- Task description:
Quote exactly, and only, the lines of the material below from the line with "Aktivitäten in Katar (213, 35)" through the line with "fishcountingwater (88, 1212)".

***

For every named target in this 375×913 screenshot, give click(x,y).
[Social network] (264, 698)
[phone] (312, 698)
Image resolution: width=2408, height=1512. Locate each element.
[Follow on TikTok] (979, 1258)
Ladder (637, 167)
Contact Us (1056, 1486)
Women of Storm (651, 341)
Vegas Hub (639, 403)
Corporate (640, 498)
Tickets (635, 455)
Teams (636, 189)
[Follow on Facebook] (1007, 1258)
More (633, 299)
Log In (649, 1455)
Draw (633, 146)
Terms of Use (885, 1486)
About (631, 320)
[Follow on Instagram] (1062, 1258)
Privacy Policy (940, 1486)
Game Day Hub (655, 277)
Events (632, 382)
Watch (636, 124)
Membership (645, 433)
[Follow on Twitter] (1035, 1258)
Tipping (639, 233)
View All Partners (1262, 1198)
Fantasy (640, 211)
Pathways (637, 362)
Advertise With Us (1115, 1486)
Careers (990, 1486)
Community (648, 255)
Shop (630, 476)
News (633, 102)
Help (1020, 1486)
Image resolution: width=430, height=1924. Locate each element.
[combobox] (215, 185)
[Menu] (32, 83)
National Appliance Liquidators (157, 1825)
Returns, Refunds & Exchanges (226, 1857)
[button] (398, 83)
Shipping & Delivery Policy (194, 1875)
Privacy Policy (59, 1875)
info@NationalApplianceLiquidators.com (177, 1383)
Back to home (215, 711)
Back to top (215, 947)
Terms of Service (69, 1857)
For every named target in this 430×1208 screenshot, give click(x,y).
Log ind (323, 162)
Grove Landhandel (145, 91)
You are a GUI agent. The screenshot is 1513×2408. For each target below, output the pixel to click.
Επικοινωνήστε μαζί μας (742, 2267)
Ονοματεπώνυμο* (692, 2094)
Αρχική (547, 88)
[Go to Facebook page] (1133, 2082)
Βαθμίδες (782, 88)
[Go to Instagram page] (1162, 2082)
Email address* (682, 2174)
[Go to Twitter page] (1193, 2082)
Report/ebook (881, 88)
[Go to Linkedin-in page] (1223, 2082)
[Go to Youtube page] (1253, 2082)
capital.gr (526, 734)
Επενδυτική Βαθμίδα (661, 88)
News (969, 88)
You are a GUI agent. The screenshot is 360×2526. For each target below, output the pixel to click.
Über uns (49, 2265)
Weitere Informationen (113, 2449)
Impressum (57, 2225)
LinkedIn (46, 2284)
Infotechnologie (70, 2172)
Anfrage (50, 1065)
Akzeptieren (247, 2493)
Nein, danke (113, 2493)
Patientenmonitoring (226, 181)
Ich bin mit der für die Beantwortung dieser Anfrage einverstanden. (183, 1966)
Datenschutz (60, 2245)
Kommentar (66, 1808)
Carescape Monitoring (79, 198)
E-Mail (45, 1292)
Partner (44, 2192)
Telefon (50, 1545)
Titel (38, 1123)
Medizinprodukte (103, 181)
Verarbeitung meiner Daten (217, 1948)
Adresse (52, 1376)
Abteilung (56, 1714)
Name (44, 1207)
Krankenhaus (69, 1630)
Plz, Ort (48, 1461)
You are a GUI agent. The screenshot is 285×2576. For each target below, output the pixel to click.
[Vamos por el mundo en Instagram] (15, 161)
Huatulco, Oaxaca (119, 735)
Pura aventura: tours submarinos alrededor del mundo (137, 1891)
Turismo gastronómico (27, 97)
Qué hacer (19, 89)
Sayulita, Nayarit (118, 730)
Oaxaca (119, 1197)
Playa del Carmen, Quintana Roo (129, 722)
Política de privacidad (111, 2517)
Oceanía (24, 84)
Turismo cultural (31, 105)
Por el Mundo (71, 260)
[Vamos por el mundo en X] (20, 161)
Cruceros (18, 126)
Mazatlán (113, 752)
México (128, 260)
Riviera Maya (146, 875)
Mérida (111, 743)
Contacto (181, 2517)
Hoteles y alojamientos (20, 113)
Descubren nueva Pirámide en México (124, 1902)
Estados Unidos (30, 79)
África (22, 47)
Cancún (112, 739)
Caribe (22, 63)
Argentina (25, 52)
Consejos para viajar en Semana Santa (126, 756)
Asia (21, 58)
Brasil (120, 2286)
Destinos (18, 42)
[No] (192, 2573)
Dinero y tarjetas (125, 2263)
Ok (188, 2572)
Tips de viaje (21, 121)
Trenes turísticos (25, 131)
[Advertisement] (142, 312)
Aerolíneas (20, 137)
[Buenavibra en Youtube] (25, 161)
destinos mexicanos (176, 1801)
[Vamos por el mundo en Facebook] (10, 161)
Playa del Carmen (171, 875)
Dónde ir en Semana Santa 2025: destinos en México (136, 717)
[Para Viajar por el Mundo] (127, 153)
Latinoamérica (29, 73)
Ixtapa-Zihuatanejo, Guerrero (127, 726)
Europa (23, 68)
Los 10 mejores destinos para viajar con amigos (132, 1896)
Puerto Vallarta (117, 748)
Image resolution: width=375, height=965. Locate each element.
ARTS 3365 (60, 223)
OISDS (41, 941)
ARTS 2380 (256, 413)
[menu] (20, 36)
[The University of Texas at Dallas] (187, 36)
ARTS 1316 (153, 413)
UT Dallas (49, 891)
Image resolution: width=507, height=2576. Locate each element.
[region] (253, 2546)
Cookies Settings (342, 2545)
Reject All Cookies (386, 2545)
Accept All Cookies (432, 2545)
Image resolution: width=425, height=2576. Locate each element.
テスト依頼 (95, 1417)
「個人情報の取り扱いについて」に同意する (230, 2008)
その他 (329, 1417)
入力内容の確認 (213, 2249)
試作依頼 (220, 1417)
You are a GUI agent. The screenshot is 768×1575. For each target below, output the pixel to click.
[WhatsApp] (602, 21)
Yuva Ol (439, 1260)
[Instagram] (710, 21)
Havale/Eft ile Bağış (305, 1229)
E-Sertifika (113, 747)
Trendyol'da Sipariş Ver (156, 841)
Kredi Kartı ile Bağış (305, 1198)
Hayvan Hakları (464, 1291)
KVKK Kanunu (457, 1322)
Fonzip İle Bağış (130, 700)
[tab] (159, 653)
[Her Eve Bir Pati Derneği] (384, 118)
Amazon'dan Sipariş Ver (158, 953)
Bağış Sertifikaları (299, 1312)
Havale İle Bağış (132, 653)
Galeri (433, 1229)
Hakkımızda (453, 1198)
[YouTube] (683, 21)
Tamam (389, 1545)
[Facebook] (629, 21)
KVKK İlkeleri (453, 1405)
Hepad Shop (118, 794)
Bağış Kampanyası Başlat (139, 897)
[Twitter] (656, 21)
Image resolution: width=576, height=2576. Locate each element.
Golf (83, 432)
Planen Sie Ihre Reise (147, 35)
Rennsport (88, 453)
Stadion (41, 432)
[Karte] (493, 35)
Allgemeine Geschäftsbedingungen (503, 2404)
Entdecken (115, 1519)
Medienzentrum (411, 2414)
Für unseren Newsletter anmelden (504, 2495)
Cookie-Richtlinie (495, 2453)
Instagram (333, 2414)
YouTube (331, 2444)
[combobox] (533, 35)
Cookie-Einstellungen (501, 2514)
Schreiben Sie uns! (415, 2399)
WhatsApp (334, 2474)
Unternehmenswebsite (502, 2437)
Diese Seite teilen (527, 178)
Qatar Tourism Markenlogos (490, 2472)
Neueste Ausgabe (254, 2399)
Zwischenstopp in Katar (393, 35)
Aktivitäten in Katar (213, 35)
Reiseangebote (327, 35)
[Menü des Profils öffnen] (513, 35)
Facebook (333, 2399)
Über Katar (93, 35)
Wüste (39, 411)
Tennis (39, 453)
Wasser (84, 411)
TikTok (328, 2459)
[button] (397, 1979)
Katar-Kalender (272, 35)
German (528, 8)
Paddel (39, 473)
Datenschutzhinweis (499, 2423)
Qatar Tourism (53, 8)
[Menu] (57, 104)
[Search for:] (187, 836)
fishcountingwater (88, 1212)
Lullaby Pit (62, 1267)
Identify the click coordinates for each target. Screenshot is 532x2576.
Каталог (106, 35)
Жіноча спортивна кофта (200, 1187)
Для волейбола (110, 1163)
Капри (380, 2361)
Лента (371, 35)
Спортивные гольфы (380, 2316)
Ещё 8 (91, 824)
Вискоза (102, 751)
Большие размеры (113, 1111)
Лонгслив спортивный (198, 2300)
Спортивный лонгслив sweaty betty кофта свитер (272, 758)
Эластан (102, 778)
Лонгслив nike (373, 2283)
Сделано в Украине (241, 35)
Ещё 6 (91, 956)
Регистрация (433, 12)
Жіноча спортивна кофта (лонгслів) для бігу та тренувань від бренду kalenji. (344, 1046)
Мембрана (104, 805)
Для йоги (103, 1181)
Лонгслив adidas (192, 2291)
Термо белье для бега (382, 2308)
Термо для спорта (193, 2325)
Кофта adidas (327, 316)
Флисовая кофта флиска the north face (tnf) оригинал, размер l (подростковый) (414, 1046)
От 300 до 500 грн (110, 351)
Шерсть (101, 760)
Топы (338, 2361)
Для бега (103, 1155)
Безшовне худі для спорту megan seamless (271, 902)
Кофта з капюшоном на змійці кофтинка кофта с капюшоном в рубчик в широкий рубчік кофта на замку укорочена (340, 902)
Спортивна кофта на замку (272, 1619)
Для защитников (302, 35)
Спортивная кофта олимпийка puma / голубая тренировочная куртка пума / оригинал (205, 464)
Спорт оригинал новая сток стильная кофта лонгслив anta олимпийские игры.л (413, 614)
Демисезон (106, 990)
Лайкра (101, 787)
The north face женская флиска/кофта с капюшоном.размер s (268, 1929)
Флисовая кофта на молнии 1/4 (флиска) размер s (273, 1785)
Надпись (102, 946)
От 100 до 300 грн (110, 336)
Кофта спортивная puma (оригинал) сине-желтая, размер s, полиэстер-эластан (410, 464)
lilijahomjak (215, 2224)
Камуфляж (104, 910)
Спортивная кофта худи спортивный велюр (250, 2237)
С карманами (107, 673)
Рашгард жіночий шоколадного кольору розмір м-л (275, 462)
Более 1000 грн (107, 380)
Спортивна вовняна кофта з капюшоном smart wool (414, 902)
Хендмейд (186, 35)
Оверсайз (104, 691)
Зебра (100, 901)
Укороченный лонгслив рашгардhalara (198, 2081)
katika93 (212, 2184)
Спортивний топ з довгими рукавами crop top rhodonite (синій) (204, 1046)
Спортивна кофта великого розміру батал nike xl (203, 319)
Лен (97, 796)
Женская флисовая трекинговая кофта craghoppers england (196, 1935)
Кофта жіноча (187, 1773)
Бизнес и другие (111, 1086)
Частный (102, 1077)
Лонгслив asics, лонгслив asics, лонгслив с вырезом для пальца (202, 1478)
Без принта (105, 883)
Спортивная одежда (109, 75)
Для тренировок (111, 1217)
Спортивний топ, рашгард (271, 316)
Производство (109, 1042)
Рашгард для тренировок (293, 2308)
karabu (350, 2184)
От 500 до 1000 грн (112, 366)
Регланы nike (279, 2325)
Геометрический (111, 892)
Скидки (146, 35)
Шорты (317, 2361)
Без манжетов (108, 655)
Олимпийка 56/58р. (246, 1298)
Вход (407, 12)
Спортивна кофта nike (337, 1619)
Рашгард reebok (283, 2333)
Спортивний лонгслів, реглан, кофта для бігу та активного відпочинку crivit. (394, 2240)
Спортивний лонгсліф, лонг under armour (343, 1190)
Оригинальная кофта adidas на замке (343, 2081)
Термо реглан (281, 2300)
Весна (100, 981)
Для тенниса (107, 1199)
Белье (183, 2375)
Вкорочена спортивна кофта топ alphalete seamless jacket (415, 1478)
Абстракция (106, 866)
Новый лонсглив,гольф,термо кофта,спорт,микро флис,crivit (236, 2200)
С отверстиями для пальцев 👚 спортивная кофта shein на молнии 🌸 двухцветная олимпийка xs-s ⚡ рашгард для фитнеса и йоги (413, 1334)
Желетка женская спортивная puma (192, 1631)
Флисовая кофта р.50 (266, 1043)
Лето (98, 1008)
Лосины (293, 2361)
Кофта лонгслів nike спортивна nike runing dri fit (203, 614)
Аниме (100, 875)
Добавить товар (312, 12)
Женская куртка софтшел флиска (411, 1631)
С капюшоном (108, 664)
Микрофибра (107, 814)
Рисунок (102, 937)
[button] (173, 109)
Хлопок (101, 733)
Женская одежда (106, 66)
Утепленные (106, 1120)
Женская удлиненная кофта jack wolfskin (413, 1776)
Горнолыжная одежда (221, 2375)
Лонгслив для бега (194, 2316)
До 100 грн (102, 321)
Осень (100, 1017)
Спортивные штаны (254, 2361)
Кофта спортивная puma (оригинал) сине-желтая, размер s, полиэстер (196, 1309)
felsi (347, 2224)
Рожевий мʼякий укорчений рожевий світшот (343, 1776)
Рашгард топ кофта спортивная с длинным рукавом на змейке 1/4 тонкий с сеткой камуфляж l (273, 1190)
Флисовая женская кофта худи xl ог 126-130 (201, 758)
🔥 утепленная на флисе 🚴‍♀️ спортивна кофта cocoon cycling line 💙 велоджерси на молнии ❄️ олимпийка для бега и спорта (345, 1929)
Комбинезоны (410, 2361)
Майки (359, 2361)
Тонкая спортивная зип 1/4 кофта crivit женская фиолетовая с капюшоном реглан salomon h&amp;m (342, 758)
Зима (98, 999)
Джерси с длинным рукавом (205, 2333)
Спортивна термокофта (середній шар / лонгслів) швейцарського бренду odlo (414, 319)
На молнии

***

- Result for this task:
Aktivitäten in Katar (213, 35)
Reiseangebote (327, 35)
[Menü des Profils öffnen] (513, 35)
Facebook (333, 2399)
Über Katar (93, 35)
Wüste (39, 411)
Tennis (39, 453)
Wasser (84, 411)
TikTok (328, 2459)
[button] (397, 1979)
Katar-Kalender (272, 35)
German (528, 8)
Paddel (39, 473)
Datenschutzhinweis (499, 2423)
Qatar Tourism (53, 8)
[Menu] (57, 104)
[Search for:] (187, 836)
fishcountingwater (88, 1212)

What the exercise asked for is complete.